* Task to complete *
Please repeat all of the records, keeping every word unchanged.

Data for analysis Start Marker

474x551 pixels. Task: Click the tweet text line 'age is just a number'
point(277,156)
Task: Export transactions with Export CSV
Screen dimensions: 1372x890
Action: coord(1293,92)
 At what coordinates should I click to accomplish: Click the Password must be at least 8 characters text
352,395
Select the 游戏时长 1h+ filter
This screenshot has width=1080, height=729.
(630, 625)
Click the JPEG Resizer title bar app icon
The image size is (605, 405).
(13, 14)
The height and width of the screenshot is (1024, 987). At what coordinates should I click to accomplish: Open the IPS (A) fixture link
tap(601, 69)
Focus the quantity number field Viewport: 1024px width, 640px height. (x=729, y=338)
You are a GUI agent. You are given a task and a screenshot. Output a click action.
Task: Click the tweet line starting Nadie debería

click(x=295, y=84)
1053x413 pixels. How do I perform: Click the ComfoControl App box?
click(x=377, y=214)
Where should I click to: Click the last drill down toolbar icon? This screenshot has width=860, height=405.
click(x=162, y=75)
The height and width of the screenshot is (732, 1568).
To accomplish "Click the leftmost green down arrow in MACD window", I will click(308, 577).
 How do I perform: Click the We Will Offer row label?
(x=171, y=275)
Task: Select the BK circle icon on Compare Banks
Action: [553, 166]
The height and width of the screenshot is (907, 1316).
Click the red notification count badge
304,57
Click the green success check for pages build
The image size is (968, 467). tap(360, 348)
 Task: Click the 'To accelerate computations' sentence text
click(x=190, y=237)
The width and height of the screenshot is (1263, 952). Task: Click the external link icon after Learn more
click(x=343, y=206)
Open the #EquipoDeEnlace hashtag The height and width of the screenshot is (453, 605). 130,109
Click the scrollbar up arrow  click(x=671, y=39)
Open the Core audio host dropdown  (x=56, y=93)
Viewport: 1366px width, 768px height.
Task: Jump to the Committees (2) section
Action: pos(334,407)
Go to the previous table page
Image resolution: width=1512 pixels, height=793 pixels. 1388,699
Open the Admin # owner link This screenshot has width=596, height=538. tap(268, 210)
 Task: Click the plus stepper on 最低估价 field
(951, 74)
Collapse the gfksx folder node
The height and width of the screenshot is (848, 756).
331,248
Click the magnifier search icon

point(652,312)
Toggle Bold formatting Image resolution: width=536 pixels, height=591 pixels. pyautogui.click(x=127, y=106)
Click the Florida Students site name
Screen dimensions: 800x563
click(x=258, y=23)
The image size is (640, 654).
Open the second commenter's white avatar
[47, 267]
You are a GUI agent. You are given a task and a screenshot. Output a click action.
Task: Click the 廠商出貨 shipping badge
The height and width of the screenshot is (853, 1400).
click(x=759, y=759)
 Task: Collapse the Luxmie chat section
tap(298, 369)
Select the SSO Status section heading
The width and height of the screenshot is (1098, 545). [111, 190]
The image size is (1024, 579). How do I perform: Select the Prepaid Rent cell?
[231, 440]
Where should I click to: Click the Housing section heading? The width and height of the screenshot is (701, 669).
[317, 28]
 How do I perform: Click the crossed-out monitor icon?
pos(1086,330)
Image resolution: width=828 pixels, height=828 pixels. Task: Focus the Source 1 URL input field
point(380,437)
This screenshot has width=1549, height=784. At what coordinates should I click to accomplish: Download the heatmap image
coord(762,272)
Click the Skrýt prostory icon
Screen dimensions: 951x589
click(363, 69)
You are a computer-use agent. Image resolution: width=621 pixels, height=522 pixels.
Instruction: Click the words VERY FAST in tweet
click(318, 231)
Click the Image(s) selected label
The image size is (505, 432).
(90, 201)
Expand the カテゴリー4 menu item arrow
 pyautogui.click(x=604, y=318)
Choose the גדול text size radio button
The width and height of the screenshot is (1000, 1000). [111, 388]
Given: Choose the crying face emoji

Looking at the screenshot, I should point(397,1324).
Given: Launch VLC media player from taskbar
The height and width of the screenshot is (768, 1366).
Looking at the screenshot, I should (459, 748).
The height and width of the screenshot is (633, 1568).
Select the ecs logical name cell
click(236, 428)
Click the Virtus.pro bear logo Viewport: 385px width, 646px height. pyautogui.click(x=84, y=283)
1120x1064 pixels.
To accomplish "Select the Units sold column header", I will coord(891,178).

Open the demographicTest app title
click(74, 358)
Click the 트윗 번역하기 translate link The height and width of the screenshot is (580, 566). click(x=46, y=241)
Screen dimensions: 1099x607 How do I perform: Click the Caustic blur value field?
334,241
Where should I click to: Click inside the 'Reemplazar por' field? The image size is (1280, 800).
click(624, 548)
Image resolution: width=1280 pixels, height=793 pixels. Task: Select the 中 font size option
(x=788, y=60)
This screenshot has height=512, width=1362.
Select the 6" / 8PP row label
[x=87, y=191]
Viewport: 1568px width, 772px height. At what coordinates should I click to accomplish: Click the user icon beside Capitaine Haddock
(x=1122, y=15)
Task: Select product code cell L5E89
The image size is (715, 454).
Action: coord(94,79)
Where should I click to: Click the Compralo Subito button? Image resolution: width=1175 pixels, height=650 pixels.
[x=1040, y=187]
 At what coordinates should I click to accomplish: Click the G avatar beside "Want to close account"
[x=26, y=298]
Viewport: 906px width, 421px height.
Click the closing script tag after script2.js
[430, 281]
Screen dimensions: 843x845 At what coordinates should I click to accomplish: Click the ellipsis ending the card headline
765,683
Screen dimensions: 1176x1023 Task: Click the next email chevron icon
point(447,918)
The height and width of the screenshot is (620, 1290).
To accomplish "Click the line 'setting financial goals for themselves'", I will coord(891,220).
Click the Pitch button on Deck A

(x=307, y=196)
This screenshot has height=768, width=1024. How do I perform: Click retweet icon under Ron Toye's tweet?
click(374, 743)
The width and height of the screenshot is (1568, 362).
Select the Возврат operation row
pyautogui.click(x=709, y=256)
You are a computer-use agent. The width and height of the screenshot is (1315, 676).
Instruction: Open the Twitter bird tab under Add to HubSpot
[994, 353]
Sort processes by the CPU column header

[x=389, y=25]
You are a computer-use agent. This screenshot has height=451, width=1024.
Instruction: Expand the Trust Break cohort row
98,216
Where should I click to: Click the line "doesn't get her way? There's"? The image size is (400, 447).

Data for analysis End Marker

* Exercise answer *
474x551 pixels. Task: Click the tweet text line 'age is just a number'
point(277,156)
Task: Export transactions with Export CSV
Screen dimensions: 1372x890
Action: coord(1293,92)
 At what coordinates should I click to accomplish: Click the Password must be at least 8 characters text
352,395
Select the 游戏时长 1h+ filter
This screenshot has width=1080, height=729.
(630, 625)
Click the JPEG Resizer title bar app icon
The image size is (605, 405).
(13, 14)
The height and width of the screenshot is (1024, 987). At what coordinates should I click to accomplish: Open the IPS (A) fixture link
tap(601, 69)
Focus the quantity number field Viewport: 1024px width, 640px height. (x=729, y=338)
You are a GUI agent. You are given a task and a screenshot. Output a click action.
Task: Click the tweet line starting Nadie debería

click(x=295, y=84)
1053x413 pixels. How do I perform: Click the ComfoControl App box?
click(x=377, y=214)
Where should I click to: Click the last drill down toolbar icon? This screenshot has width=860, height=405.
click(x=162, y=75)
The height and width of the screenshot is (732, 1568).
To accomplish "Click the leftmost green down arrow in MACD window", I will click(308, 577).
 How do I perform: Click the We Will Offer row label?
(x=171, y=275)
Task: Select the BK circle icon on Compare Banks
Action: [553, 166]
The height and width of the screenshot is (907, 1316).
Click the red notification count badge
304,57
Click the green success check for pages build
The image size is (968, 467). tap(360, 348)
 Task: Click the 'To accelerate computations' sentence text
click(x=190, y=237)
The width and height of the screenshot is (1263, 952). Task: Click the external link icon after Learn more
click(x=343, y=206)
Open the #EquipoDeEnlace hashtag The height and width of the screenshot is (453, 605). 130,109
Click the scrollbar up arrow  click(x=671, y=39)
Open the Core audio host dropdown  (x=56, y=93)
Viewport: 1366px width, 768px height.
Task: Jump to the Committees (2) section
Action: pos(334,407)
Go to the previous table page
Image resolution: width=1512 pixels, height=793 pixels. 1388,699
Open the Admin # owner link This screenshot has width=596, height=538. tap(268, 210)
 Task: Click the plus stepper on 最低估价 field
(951, 74)
Collapse the gfksx folder node
The height and width of the screenshot is (848, 756).
331,248
Click the magnifier search icon

point(652,312)
Toggle Bold formatting Image resolution: width=536 pixels, height=591 pixels. pyautogui.click(x=127, y=106)
Click the Florida Students site name
Screen dimensions: 800x563
click(x=258, y=23)
The image size is (640, 654).
Open the second commenter's white avatar
[47, 267]
You are a GUI agent. You are given a task and a screenshot. Output a click action.
Task: Click the 廠商出貨 shipping badge
The height and width of the screenshot is (853, 1400).
click(x=759, y=759)
 Task: Collapse the Luxmie chat section
tap(298, 369)
Select the SSO Status section heading
The width and height of the screenshot is (1098, 545). [111, 190]
The image size is (1024, 579). How do I perform: Select the Prepaid Rent cell?
[231, 440]
Where should I click to: Click the Housing section heading? The width and height of the screenshot is (701, 669).
[317, 28]
 How do I perform: Click the crossed-out monitor icon?
pos(1086,330)
Image resolution: width=828 pixels, height=828 pixels. Task: Focus the Source 1 URL input field
point(380,437)
This screenshot has width=1549, height=784. At what coordinates should I click to accomplish: Download the heatmap image
coord(762,272)
Click the Skrýt prostory icon
Screen dimensions: 951x589
click(363, 69)
You are a computer-use agent. Image resolution: width=621 pixels, height=522 pixels.
Instruction: Click the words VERY FAST in tweet
click(318, 231)
Click the Image(s) selected label
The image size is (505, 432).
(90, 201)
Expand the カテゴリー4 menu item arrow
 pyautogui.click(x=604, y=318)
Choose the גדול text size radio button
The width and height of the screenshot is (1000, 1000). [111, 388]
Given: Choose the crying face emoji

Looking at the screenshot, I should point(397,1324).
Given: Launch VLC media player from taskbar
The height and width of the screenshot is (768, 1366).
Looking at the screenshot, I should (459, 748).
The height and width of the screenshot is (633, 1568).
Select the ecs logical name cell
click(236, 428)
Click the Virtus.pro bear logo Viewport: 385px width, 646px height. pyautogui.click(x=84, y=283)
1120x1064 pixels.
To accomplish "Select the Units sold column header", I will coord(891,178).

Open the demographicTest app title
click(74, 358)
Click the 트윗 번역하기 translate link The height and width of the screenshot is (580, 566). click(x=46, y=241)
Screen dimensions: 1099x607 How do I perform: Click the Caustic blur value field?
334,241
Where should I click to: Click inside the 'Reemplazar por' field? The image size is (1280, 800).
click(624, 548)
Image resolution: width=1280 pixels, height=793 pixels. Task: Select the 中 font size option
(x=788, y=60)
This screenshot has height=512, width=1362.
Select the 6" / 8PP row label
[x=87, y=191]
Viewport: 1568px width, 772px height. At what coordinates should I click to accomplish: Click the user icon beside Capitaine Haddock
(x=1122, y=15)
Task: Select product code cell L5E89
The image size is (715, 454).
Action: coord(94,79)
Where should I click to: Click the Compralo Subito button? Image resolution: width=1175 pixels, height=650 pixels.
[x=1040, y=187]
 At what coordinates should I click to accomplish: Click the G avatar beside "Want to close account"
[x=26, y=298]
Viewport: 906px width, 421px height.
Click the closing script tag after script2.js
[430, 281]
Screen dimensions: 843x845 At what coordinates should I click to accomplish: Click the ellipsis ending the card headline
765,683
Screen dimensions: 1176x1023 Task: Click the next email chevron icon
point(447,918)
The height and width of the screenshot is (620, 1290).
To accomplish "Click the line 'setting financial goals for themselves'", I will coord(891,220).
Click the Pitch button on Deck A

(x=307, y=196)
This screenshot has height=768, width=1024. How do I perform: Click retweet icon under Ron Toye's tweet?
click(374, 743)
The width and height of the screenshot is (1568, 362).
Select the Возврат operation row
pyautogui.click(x=709, y=256)
You are a computer-use agent. The width and height of the screenshot is (1315, 676).
Instruction: Open the Twitter bird tab under Add to HubSpot
[994, 353]
Sort processes by the CPU column header

[x=389, y=25]
You are a computer-use agent. This screenshot has height=451, width=1024.
Instruction: Expand the Trust Break cohort row
98,216
Where should I click to: Click the line "doesn't get her way? There's"? The image size is (400, 447).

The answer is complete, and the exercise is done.